Con todo ese tráfico pasando junto a nosotros, empezaba a sentirme más expuesta de lo que me había sentido caminando por los campos. Llevábamos dos días desconectados de la civilización. ¿Qué habrían estado diciendo de nosotros? ¿Qué habría visto la gente en la televisión o leído en los periódicos? ¿En alguno de esos coches que pasaban a nuestro lado habría alguien que estaba cogiendo su teléfono para llamar a la policía? Estaba tensa, con los nervios de punta.

—Deberíamos encontrar alguna tienda y después desaparecer, Spider. No podemos andar rondando por ahí.

—Sí, lo sé.

Cogió las bolsas y empezó a andar junto a la carretera con los amplios pasos de sus largas piernas. Tuve que correr para mantenerme junto a él. Llegamos a las primeras tiendas y empezamos a buscar un supermercado o una pequeña tienda de comestibles cuando vimos un anuncio en la calle: «El café de Rita – Desayunos todo el día, preparados en el momento».

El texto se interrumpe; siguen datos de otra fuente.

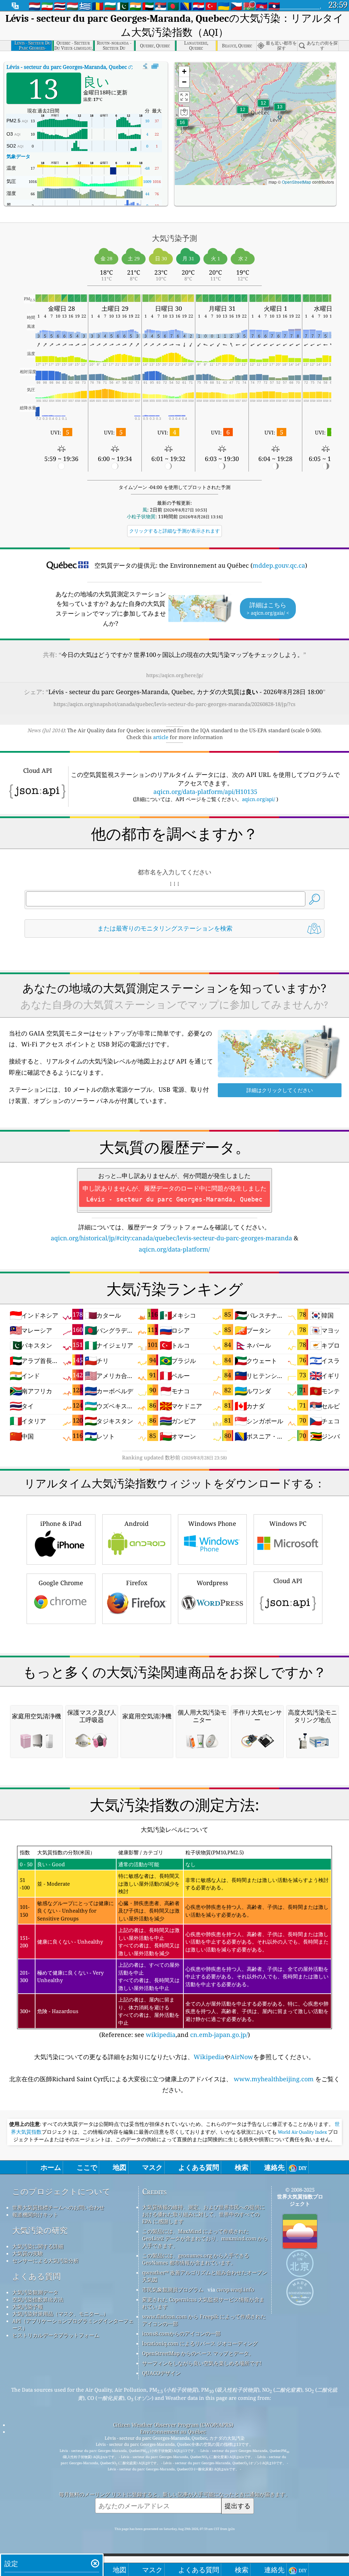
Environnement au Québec (173, 2431)
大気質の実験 (27, 2253)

Spider se había parado. Miraba el cartel relamiéndose. Pude leerle la mente; sabía lo que iba a decir antes de que lo dijera.

—Sé que no deberíamos andar por ahí, pero, Dios Jem, tengo hambre. ¿Qué te parece?

Ambos sabíamos que deberíamos limitarnos al plan A: entrar en alguna tienda, comprar sándwiches, agua, barritas de cereales y todo eso, y después encontrar un cobertizo o un garaje escondido para tomar otro picnic. Pero no había forma de que ninguno de los dos pudiéramos pasar por delante de aquel lugar sin entrar.

—Que le den —dije—. Hasta los condenados a muerte tienen derecho a su última cena, ¿no?

Su enorme sonrisa apareció de nuevo y yo juraría que le caía un poco de baba por la barbilla.

—Ésa es mi chica —exclamó, cogió nuestras cosas y se encaminó al café de Rita.